This unreliability in convergence of multiple single-point calculations can even be evidenced in comparison CCSD energies at the training geometries – generally quite a robust electronic structure method, shown in Fig. 5(b). Although it is well known that CCSD will struggle to capture the multi-reference nature of the more dissociative geometries due to its intrinsic single-reference formulation (geometry 2), it can also converge to the wrong state (geometry 17) or fail to converge at all (geometry 22) with simple default simulation parameters in widely used software packages.

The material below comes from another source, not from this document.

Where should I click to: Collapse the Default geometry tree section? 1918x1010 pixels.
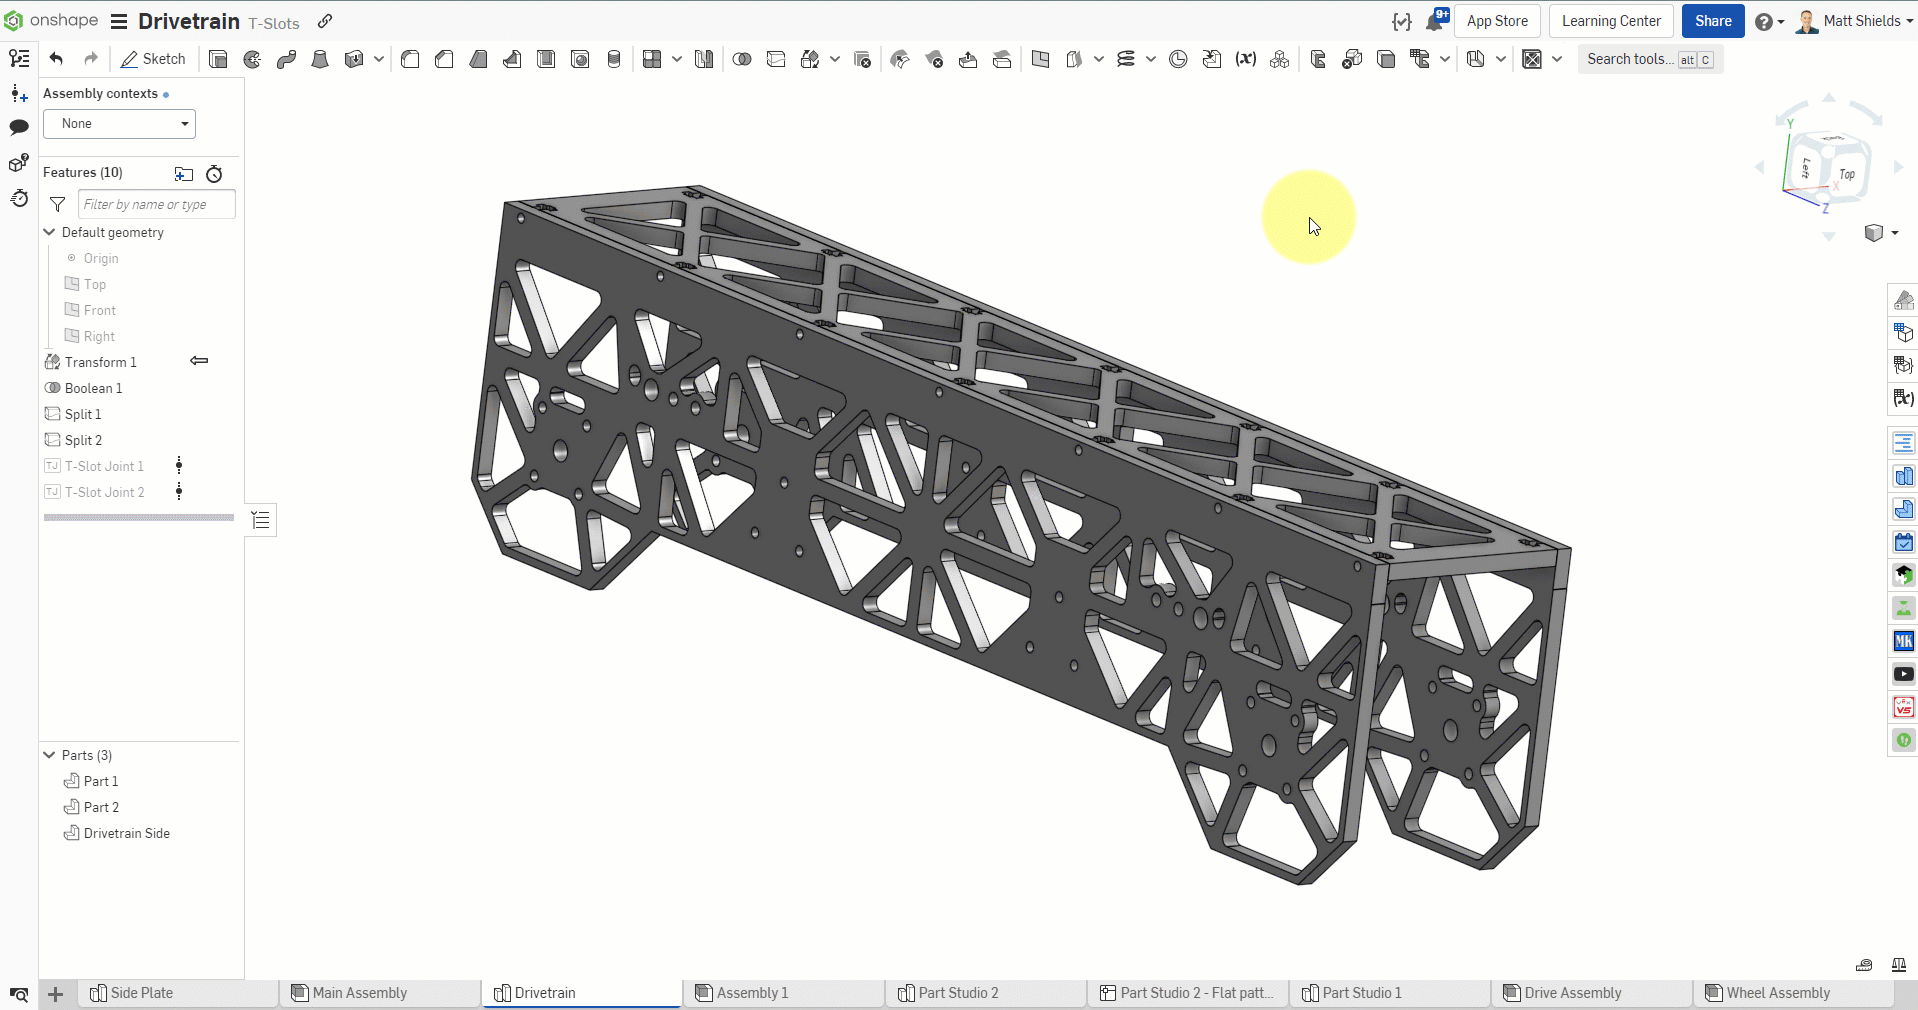[48, 232]
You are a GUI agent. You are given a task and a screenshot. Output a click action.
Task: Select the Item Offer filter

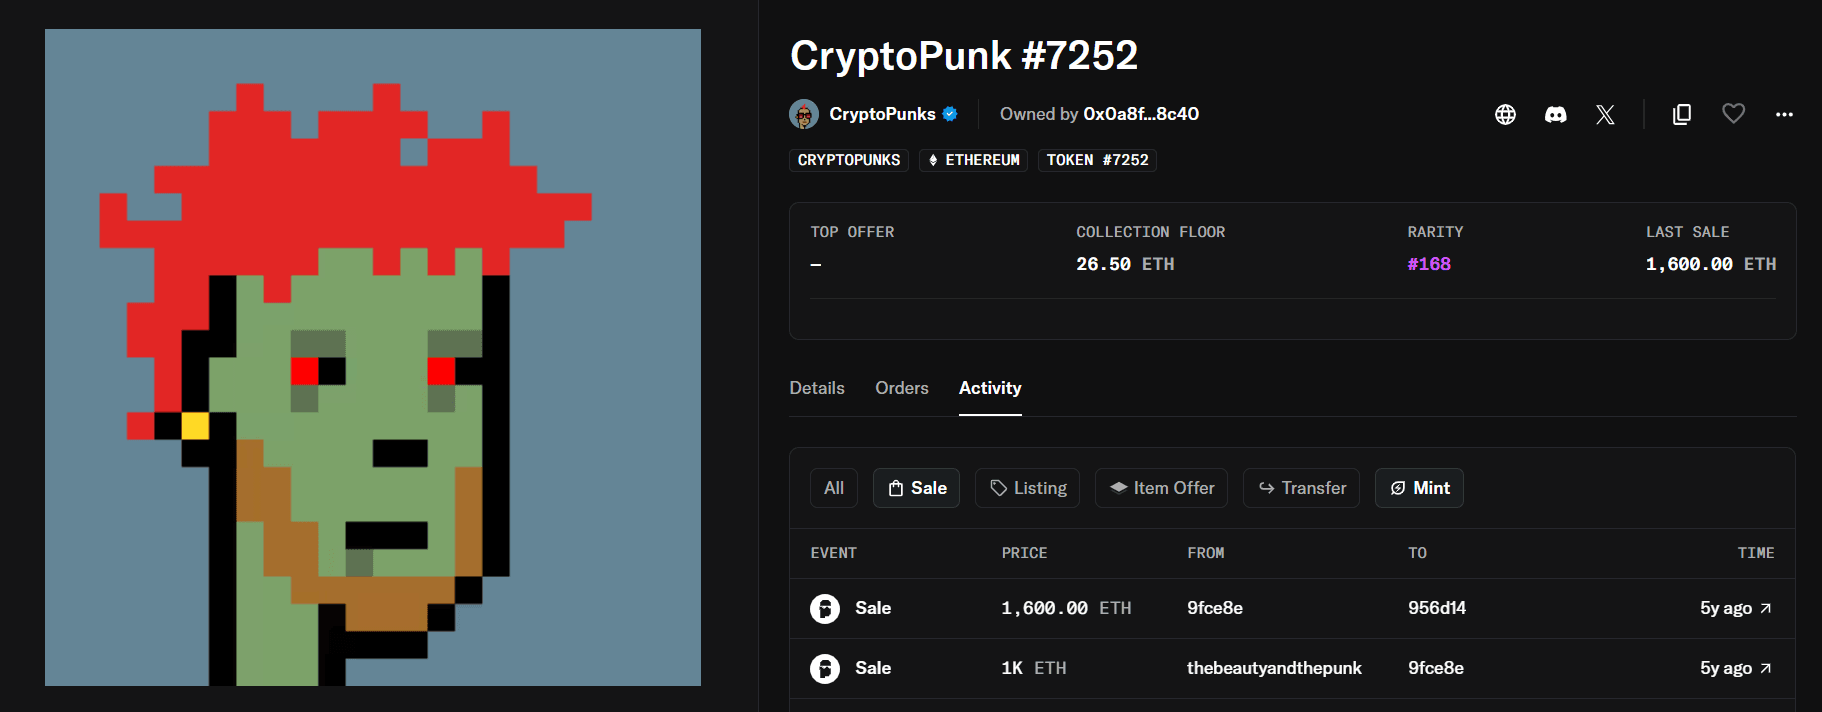[1161, 488]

Isolated convergence issues are common when running lots of single-point calculations with different electronic character as are necessary in MD with many-body methodologies, and the proposed scheme ensures the smoothness of the potential energy surface and thus the physicality of dynamics. Even without these points however, CCSD would not reach chemical accuracy (even for energy differences) across the trajectory.

Using these DMRG training wavefunctions for H_{28} we find the dynamics over 60 fs for an ensemble of 100 trajectories with different random seeds, all starting at the equilibrium geometry with equally separated hydrogen atoms, in the S_{1} electronic state. This is a total of 12000 single-point calculations, all inferred from the same 22 DMRG training calculations. The averages over this ensemble of trajectories for the electronic population of each state and atomic distances are shown in Fig. 6 to better understand the nature of the nonadiabatic molecular dynamics in this H_{28} system.

The average electronic state populations are shown in Fig. 6(a), with the fastest rate of internal conversion between 30–50 fs after release, indicated in particular by two sharp jumps, with almost all trajectories in the ground S_{0} state after this time. In addition, there exists a handful of trajectories that hop back to the higher-energy S_{1} state after hopping to S_{0}, especially among the trajectories that transition to S_{0} early (before 10 fs), which can be seen by the dips in S_{0} population around 5–15 fs. Considering the nuclear geometries along the trajectories, it is clear that the hydrogen atoms at the ends of the chains rapidly dimerize for all trajectories, which is shown in Fig. 6(b). This contrasts with the H_{4} and H_{8} systems, where their terminal atoms were ejected before being able to dimerize. In the longer chain dynamics, the frequency and amplitude of these terminal dimer vibrations also seems to change with time, which differ from the ground state behaviour where a constant frequency and amplitude is maintained throughout the dynamics. This might imply that the first excited state of H_{28} is not as rapidly dissociative (or dissociative at all) unlike the smaller chains, or that the smaller excitation energy in this longer chain leads to faster decay to the ground state which favors dimerization.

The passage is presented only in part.